US gas stations are self-serve and cheap by international standards; in some states you prepay inside before the pump activates. Always choose the full-to-full fuel policy and refill just before drop-off — prepaid-fuel options almost always cost more. A few more habits that save money and stress:

  • Book early and compare the total price with insurance, not the headline daily rate.
  • Decline extras you don’t need — a paper-map GPS unit is pointless when your phone navigates for free.
  • Photograph the car from every angle at pickup and drop-off, and get any existing damage noted on the contract.
  • Use a credit (not debit) card — debit cards often trigger a large hold or a credit check.

Get these basics right and the rental fades into the background, leaving you free to enjoy the drive. Plan the route first with our USA road trip planner, then browse more trip-planning guides.

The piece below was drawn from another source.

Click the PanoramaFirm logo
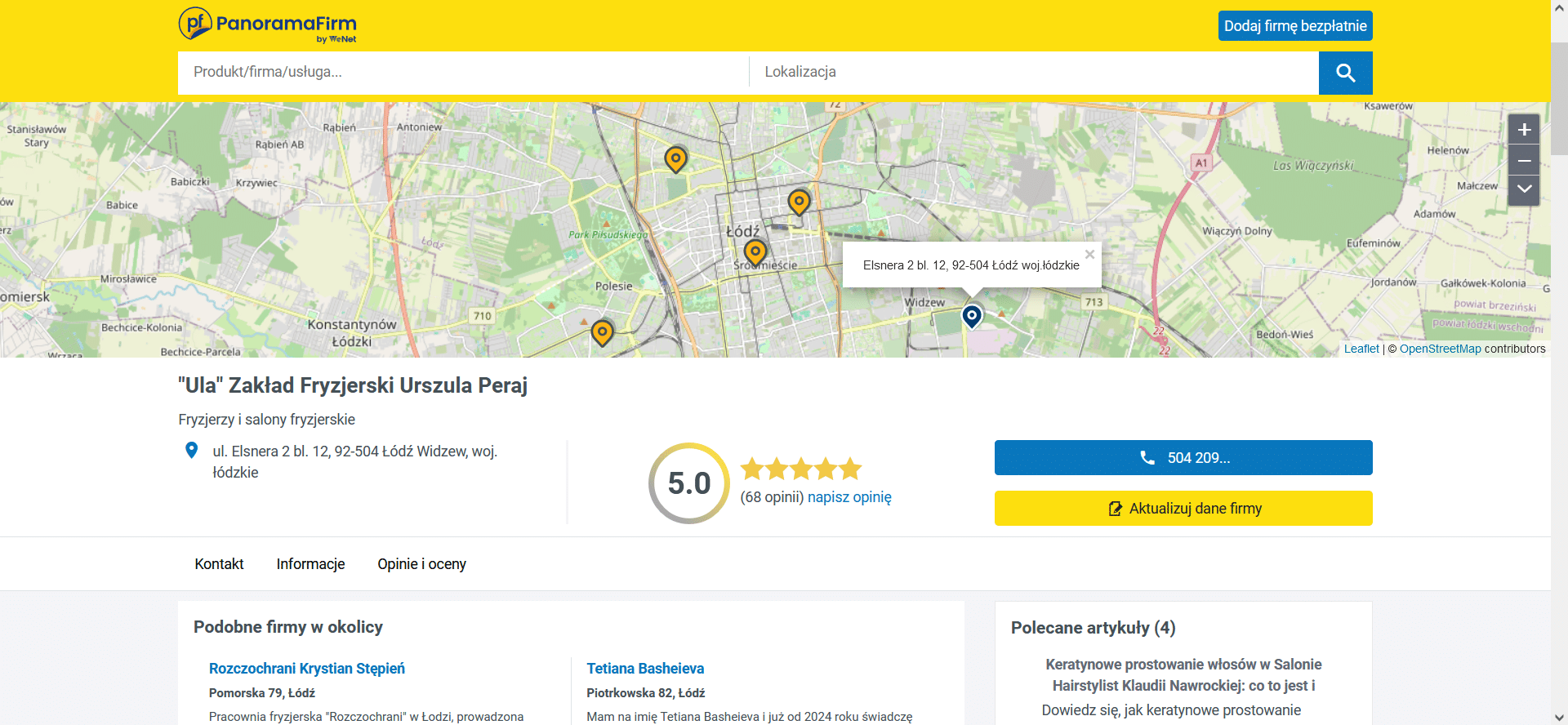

Frequently asked questions

Do I need an International Driving Permit to rent a car in the USA?
If your licence is in English, most states and rental companies accept it alone for a short visit. If it is in another language, carry an International Driving Permit as a translation alongside your home licence. You must obtain the IDP in your home country before travelling.
Can I rent a car in the USA if I am under 25?
Yes. Drivers aged 21 to 24 can rent from most major brands but pay a young-driver surcharge of about US$25 to $35 per day and may be limited to smaller cars. Renting under 21 is rare and restricted.
Is insurance included when you rent a car in the USA?
Usually not. US rental prices typically exclude collision cover, so you must add CDW/LDW and, sensibly, Supplemental Liability Insurance — or prove equivalent cover from a credit card or travel insurance policy. Your home motor insurance normally does not apply.
How do tolls work in a US rental car?
Many US toll roads are cashless. Rental cars carry an electronic transponder that bills tolls to your card plus a daily service fee of around US$3 to $4 on days you use a toll road, usually capped monthly. Ask about the toll program at pickup.